[Start of section]

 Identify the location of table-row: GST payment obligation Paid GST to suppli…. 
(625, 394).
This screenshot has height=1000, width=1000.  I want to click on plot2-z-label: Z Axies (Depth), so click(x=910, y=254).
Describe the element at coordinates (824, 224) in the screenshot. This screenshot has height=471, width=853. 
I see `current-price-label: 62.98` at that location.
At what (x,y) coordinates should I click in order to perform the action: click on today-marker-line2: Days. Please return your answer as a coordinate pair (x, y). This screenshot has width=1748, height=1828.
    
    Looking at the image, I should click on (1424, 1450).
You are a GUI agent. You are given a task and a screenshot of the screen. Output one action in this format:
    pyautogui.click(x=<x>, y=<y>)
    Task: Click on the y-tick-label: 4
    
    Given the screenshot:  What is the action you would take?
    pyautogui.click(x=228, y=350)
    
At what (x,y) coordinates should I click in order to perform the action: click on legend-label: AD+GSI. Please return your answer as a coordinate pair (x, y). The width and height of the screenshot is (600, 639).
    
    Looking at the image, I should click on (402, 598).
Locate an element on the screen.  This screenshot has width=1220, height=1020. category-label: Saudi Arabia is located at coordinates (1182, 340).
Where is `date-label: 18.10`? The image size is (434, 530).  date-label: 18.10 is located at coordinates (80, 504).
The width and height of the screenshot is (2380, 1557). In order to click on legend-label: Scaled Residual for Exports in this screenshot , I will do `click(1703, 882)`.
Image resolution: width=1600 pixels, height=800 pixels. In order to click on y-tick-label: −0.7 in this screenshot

[End of section]

▶ _TASK DIRECTIONS_: Print the entire listing above verbatim, keeping every line and character unchanged.

▶ _OUTPUT BELOW_:
 Identify the location of table-row: GST payment obligation Paid GST to suppli…. 
(625, 394).
This screenshot has height=1000, width=1000.  I want to click on plot2-z-label: Z Axies (Depth), so click(x=910, y=254).
Describe the element at coordinates (824, 224) in the screenshot. This screenshot has height=471, width=853. 
I see `current-price-label: 62.98` at that location.
At what (x,y) coordinates should I click in order to perform the action: click on today-marker-line2: Days. Please return your answer as a coordinate pair (x, y). This screenshot has width=1748, height=1828.
    
    Looking at the image, I should click on (1424, 1450).
You are a GUI agent. You are given a task and a screenshot of the screen. Output one action in this format:
    pyautogui.click(x=<x>, y=<y>)
    Task: Click on the y-tick-label: 4
    
    Given the screenshot:  What is the action you would take?
    pyautogui.click(x=228, y=350)
    
At what (x,y) coordinates should I click in order to perform the action: click on legend-label: AD+GSI. Please return your answer as a coordinate pair (x, y). The width and height of the screenshot is (600, 639).
    
    Looking at the image, I should click on (402, 598).
Locate an element on the screen.  This screenshot has width=1220, height=1020. category-label: Saudi Arabia is located at coordinates (1182, 340).
Where is `date-label: 18.10`? The image size is (434, 530).  date-label: 18.10 is located at coordinates (80, 504).
The width and height of the screenshot is (2380, 1557). In order to click on legend-label: Scaled Residual for Exports in this screenshot , I will do `click(1703, 882)`.
Image resolution: width=1600 pixels, height=800 pixels. In order to click on y-tick-label: −0.7 in this screenshot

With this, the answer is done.